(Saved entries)
((

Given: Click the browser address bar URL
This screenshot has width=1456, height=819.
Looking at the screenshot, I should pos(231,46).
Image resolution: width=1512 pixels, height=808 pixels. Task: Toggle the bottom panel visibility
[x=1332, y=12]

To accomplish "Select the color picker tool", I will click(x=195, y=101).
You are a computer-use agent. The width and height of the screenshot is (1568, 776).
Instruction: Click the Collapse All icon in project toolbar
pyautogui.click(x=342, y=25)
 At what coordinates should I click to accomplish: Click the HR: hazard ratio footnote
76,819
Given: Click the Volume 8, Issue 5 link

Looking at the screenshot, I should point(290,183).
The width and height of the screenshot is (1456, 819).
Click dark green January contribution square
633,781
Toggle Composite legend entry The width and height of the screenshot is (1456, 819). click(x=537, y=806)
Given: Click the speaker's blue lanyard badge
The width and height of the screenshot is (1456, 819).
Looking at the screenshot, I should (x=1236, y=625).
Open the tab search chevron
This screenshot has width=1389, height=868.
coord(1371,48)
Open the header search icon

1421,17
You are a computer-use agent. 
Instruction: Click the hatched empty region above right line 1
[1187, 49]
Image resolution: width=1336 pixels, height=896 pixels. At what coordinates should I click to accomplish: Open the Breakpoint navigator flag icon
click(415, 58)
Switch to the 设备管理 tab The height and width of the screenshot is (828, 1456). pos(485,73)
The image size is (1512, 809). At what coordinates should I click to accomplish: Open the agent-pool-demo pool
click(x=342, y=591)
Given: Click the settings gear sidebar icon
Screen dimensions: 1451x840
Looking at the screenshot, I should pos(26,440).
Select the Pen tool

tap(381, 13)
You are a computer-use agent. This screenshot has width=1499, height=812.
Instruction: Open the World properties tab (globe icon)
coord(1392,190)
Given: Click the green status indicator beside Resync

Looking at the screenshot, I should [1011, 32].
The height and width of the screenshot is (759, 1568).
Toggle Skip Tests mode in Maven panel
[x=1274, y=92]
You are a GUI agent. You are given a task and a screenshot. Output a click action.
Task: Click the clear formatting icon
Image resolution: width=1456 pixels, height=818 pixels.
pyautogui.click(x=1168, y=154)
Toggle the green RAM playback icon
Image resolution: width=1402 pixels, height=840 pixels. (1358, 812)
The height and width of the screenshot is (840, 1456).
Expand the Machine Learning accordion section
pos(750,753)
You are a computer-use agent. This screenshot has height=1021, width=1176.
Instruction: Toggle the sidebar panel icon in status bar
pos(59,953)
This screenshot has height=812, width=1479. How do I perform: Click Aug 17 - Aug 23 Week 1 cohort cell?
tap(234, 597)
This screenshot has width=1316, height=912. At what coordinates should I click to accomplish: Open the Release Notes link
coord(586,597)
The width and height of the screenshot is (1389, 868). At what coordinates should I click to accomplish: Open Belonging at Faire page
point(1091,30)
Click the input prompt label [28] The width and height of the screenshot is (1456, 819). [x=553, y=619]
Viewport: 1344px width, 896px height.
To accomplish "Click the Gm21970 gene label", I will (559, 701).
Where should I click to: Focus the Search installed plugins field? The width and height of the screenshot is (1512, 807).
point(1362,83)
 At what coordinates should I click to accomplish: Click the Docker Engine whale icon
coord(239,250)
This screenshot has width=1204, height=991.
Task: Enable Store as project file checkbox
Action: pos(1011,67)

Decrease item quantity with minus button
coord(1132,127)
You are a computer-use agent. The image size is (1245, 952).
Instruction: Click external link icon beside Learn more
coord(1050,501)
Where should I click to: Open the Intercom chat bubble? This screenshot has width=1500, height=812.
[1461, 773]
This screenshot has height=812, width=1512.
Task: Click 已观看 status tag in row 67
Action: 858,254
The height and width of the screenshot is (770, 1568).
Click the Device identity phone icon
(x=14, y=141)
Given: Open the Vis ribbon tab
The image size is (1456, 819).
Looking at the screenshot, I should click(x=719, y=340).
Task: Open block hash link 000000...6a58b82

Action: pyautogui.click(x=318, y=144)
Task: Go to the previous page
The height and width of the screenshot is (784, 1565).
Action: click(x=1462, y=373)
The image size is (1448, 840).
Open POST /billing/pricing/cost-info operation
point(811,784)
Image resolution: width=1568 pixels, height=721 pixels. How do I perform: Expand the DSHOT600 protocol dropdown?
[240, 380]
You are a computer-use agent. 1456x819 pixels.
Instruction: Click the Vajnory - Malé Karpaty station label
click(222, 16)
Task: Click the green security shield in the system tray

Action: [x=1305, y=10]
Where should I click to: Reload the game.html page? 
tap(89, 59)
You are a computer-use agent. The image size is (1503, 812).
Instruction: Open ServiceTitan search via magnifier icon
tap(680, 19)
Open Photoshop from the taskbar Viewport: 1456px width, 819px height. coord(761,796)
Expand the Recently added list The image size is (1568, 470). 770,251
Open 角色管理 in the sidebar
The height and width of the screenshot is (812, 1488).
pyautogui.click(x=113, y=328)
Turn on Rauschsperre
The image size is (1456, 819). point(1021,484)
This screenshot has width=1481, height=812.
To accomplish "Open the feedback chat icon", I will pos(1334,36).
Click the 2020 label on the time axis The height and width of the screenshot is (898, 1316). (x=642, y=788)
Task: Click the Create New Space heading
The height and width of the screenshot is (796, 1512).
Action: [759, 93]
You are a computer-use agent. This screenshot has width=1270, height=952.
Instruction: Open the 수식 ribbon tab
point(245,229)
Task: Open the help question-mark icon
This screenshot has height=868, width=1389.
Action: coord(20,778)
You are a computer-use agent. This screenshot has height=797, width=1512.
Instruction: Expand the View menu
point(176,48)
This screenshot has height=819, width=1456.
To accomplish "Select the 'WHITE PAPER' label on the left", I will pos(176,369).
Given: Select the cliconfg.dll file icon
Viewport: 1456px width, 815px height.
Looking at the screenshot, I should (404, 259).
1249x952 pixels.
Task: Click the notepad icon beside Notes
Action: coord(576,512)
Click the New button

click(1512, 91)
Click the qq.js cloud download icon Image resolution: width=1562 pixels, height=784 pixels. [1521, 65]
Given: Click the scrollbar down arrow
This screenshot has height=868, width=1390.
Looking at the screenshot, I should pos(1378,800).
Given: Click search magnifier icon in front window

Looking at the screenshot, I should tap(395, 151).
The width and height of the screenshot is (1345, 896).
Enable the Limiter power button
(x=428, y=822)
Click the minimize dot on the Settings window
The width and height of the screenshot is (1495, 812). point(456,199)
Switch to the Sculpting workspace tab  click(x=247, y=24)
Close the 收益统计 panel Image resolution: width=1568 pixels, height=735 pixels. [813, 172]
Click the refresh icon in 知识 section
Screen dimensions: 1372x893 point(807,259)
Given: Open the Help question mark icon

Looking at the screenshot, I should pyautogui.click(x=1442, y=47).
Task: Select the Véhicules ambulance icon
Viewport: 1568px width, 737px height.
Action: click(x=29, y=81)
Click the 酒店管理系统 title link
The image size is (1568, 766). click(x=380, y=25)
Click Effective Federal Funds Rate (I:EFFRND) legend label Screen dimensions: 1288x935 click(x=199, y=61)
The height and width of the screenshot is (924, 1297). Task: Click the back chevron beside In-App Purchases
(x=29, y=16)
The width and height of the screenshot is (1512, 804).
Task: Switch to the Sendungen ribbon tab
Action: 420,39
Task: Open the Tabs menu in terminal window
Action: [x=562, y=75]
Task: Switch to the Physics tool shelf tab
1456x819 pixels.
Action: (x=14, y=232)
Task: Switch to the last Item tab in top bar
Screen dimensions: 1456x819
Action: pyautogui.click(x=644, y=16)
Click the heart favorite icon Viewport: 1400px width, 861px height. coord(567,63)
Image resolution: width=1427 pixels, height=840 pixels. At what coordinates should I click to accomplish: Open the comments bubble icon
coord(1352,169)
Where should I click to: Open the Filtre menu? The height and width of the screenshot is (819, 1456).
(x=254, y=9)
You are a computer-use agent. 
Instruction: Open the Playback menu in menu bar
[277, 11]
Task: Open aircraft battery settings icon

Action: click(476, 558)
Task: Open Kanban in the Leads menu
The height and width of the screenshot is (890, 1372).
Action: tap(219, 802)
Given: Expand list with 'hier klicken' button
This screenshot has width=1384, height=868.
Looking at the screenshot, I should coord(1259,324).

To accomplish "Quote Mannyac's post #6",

))

• **EXERCISE GOAL**: Pull out all lines of the data with the string "will".

• **RESULT OF THE TASK**:
To accomplish "Select the color picker tool", I will click(x=195, y=101).
To accomplish "Click the Gm21970 gene label", I will (559, 701).
To accomplish "Open the feedback chat icon", I will pos(1334,36).
To accomplish "Select the 'WHITE PAPER' label on the left", I will pos(176,369).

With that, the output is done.